Neither is the forum that came together April 12–14 to discuss how to save millions of lives every year by improving the way people around the world approach cooking. The open fires that so many people in developing nations use to cook meals make them susceptible to dangerous smoke inhalation and eye injuries. The UI-hosted conference, organized by Jerry Anthony, professor of urban and regional planning, brought together researchers from around the world to discuss ways to cut down on these widespread injuries and loss of life.

It’s not easy to quantify the number of people whose lives have been affected by a public institution. It’s a venue for talented students to meet the right professors and a place where researchers can bump into one another in the hallway, discuss their latest work, and come away with a new idea about how to approach a challenge. It’s a place where a professor can teach students by example—taking a public platform to promote honest scholarship and to remind people that facts are more important than sensationalism. How many lives does good work like this touch? We can tout our four-year graduation and job-placement rates, the number of patients we serve, or research grants we secure—and we do—but that’s never going to be the full picture. A university is home to people who positively influence the way we practice medicine and the way we understand ourselves and our place in history. It’s a place to bring together experts who can improve millions of lives.
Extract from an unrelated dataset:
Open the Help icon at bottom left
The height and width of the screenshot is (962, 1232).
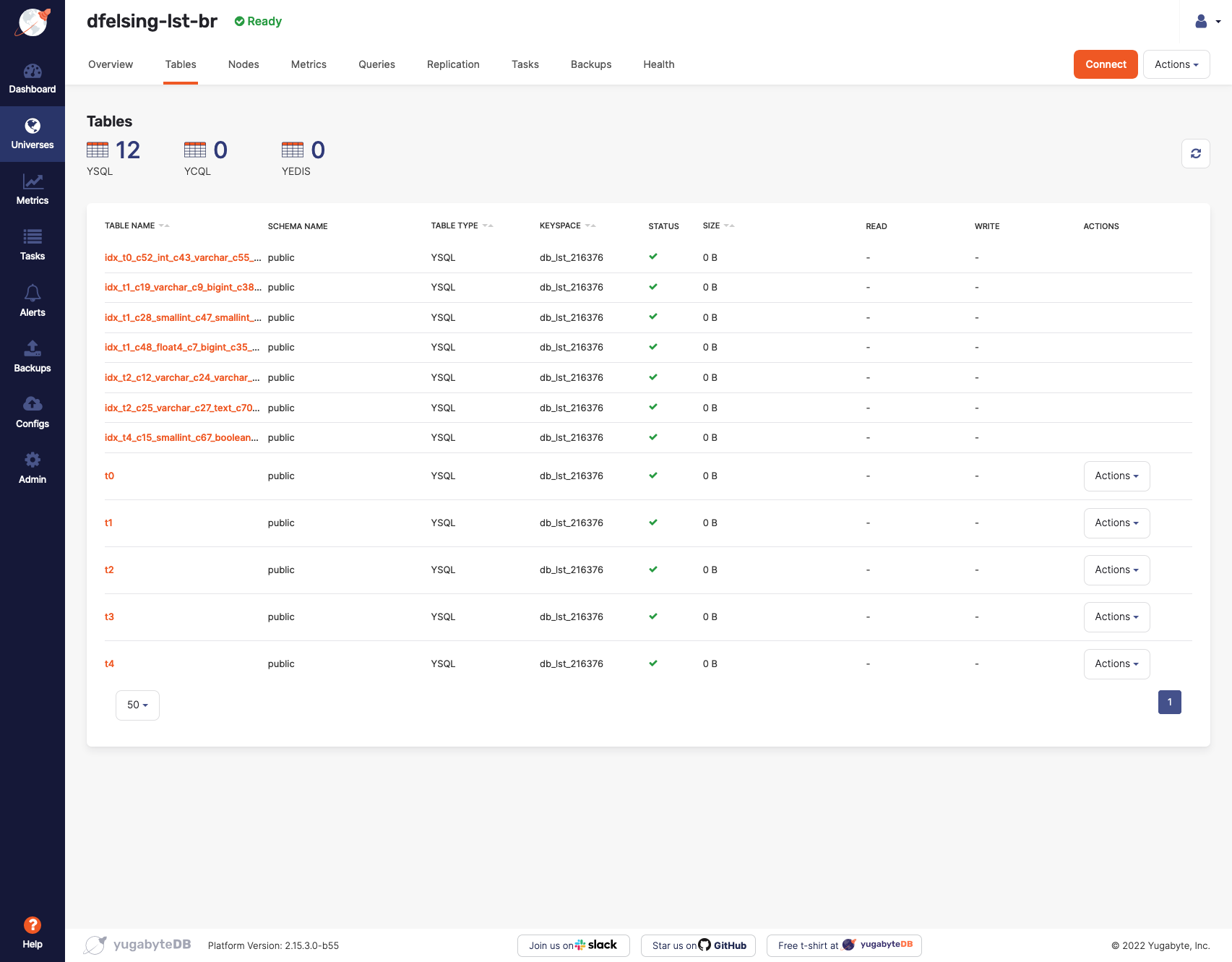pyautogui.click(x=33, y=924)
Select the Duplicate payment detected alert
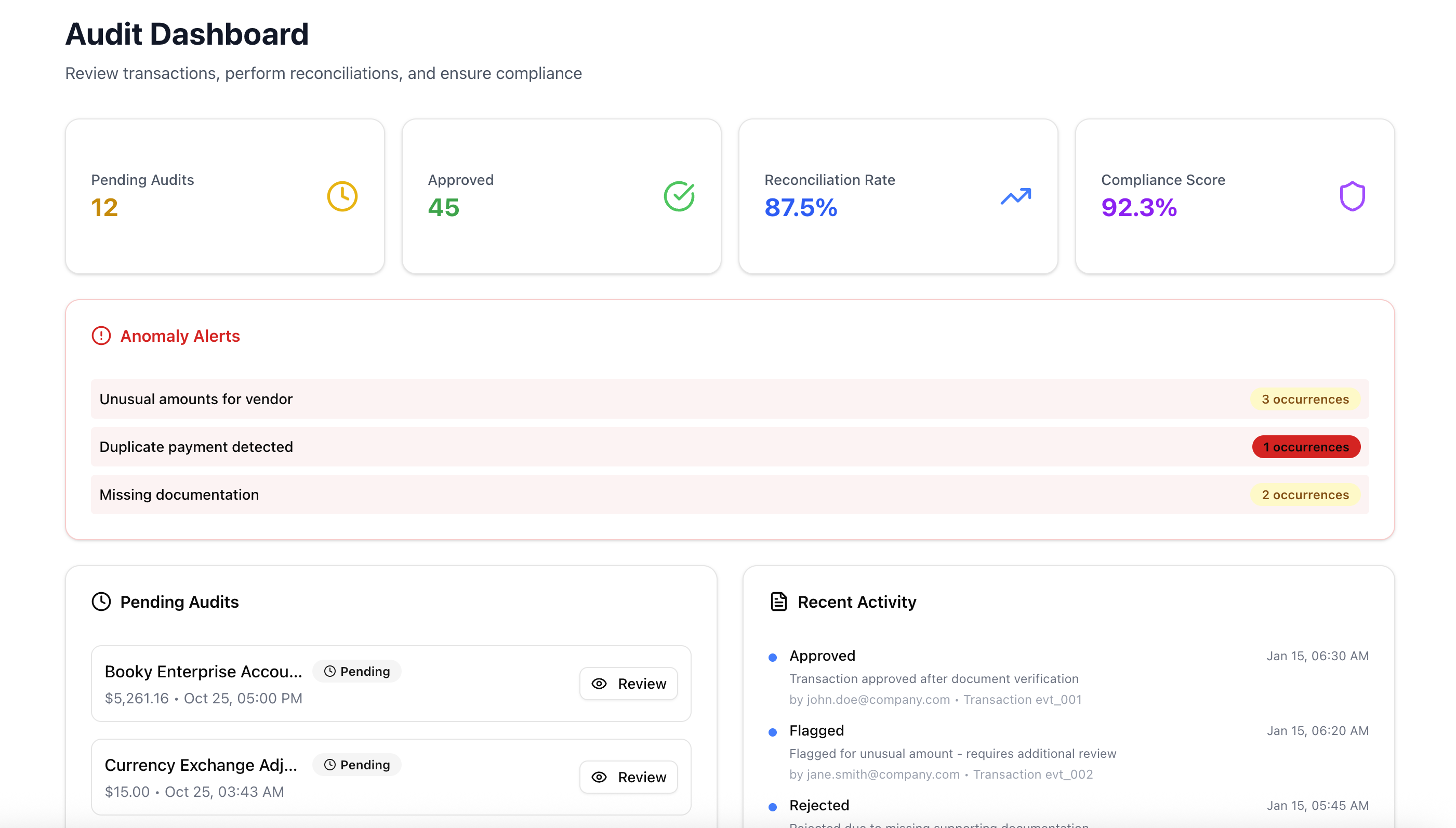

There aren’t many forums that offer all of these opportunities. Public universities do, and they do it not only for the good of those within academia, but more importantly for the public good. That is the value of a public institution: whether by supporting its students, professors, the local economy, or contributing to important conversations we’re having about the world and our place and responsibilities in it, a public university serves the public. And when our students and faculty take the national stage, they show the world Iowa’s values and the value of what Iowa can do.